Use of "cumsum", "difftime" and "lag"

103 Views Asked by At

I have three columns in my dataset that I work on for this question.

The first column is called buffer and shows whether a GPS point of an animal is inside the buffer zone (yes/no values). The second is datetime of the GPS point of the animal, the third is the time spent inside the buffer zone (dt1).

What I am trying to do is that if I have a "yes" row in the buffer column, between two "no" rows, I want to calculate the time difference between this gps point and the previous one and print it on dt1, which I managed.

The problem is when I try to calculate the time difference between the first and the last "yes" rows when looking at multiple consecutive "yes" rows, meaning that the animal stayed for more time in the buffer zone and thus consecutive GPS points are inside the buffer.

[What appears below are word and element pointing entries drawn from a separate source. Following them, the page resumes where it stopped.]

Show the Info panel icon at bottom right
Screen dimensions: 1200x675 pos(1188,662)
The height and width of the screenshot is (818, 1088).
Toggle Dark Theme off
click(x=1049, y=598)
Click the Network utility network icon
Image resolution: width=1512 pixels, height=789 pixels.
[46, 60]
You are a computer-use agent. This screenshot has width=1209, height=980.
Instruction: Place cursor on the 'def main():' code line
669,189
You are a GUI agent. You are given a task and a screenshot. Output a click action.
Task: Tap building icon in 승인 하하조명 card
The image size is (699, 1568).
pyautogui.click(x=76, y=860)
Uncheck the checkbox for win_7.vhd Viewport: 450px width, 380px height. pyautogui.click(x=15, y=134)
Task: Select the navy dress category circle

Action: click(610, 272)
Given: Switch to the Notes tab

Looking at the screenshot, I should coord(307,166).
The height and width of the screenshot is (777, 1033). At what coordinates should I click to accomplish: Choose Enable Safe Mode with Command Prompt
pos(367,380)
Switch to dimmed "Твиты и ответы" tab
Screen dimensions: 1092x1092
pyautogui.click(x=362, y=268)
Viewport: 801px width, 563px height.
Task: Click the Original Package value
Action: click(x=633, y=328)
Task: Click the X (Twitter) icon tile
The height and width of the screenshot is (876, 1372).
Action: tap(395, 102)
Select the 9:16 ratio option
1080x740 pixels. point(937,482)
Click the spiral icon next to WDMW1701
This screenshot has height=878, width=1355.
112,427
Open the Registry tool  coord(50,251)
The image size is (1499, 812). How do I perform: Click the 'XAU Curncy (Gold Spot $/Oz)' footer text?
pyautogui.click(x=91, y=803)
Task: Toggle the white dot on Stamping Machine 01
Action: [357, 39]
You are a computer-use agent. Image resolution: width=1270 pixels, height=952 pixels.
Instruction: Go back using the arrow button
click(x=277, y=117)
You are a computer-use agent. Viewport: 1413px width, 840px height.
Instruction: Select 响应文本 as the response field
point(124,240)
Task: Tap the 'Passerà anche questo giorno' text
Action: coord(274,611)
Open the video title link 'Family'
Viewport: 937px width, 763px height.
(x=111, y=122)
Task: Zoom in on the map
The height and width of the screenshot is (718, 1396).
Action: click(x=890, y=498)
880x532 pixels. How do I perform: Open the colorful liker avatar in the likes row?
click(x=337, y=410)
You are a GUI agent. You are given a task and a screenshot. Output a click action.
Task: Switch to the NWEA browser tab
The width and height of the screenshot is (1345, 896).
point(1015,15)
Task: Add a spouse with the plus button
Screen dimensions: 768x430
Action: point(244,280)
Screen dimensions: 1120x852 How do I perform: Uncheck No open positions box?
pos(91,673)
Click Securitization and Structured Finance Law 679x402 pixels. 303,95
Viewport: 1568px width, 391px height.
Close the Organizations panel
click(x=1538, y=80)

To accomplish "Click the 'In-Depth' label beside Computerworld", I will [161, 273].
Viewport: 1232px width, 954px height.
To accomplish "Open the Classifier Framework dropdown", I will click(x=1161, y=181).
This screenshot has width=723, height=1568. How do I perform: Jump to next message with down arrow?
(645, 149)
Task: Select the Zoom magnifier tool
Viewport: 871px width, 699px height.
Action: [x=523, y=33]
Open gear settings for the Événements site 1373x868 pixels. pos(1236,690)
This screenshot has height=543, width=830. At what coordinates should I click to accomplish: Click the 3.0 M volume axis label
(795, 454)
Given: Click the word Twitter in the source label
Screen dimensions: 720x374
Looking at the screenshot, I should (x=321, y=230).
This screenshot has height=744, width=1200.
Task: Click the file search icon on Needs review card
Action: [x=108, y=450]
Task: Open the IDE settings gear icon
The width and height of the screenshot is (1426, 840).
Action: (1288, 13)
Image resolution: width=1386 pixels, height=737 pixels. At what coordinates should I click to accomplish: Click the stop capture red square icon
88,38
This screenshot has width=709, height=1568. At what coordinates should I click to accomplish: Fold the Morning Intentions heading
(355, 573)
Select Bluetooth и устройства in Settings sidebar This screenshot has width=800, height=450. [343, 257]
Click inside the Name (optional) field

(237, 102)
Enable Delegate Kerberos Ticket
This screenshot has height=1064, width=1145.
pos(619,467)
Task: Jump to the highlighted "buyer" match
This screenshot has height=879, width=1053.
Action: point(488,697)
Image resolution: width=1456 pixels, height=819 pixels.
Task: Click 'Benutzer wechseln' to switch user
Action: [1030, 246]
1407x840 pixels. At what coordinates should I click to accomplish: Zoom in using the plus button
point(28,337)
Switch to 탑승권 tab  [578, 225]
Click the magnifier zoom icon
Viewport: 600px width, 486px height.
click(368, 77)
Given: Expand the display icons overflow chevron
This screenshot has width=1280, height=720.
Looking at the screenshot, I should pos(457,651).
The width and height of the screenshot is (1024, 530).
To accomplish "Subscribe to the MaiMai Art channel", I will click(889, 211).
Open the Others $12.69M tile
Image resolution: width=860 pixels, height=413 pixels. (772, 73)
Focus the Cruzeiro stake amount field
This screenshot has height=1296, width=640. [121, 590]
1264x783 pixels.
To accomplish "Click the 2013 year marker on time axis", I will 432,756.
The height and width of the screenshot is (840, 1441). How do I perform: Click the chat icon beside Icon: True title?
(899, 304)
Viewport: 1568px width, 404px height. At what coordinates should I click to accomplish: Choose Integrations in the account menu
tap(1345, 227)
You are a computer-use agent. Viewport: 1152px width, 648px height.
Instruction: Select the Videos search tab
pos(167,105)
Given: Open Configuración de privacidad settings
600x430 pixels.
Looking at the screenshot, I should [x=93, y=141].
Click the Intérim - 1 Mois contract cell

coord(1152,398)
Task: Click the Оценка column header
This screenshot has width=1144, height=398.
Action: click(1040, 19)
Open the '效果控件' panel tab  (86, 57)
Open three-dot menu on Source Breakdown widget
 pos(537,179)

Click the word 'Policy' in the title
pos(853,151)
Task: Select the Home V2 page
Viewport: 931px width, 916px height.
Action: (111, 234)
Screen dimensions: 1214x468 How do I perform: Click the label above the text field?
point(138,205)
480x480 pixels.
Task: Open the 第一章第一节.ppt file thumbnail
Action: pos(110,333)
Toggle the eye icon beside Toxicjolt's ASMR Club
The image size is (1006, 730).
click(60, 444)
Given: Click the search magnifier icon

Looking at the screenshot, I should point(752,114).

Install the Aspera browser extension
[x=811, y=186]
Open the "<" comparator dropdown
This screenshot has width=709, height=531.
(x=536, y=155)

Here you can see my code. The problem is that it returns "NA" for "yes" rows that follow other "yes" rows, basically any "yes" row that is not isolated. I am trying to get the overall time difference in the final "yes" row in a "yes-row" series.

trips_with_buffer_2016_df <- trips_with_buffer_2016_df %>%
  group_by(tripID) %>%
  mutate(
    dt1 = ifelse(buffer == 'yes', 
                 ifelse(lag(buffer, default = 'no') == 'no', 
                        difftime(DateTime, lag(DateTime), units = "mins"),
                        cumsum(as.numeric(difftime(DateTime, lag(DateTime,), units = "mins")))
                 ), 
                 NA_real_)
  )

the "tripID" column groups the gps point by previously identified trips.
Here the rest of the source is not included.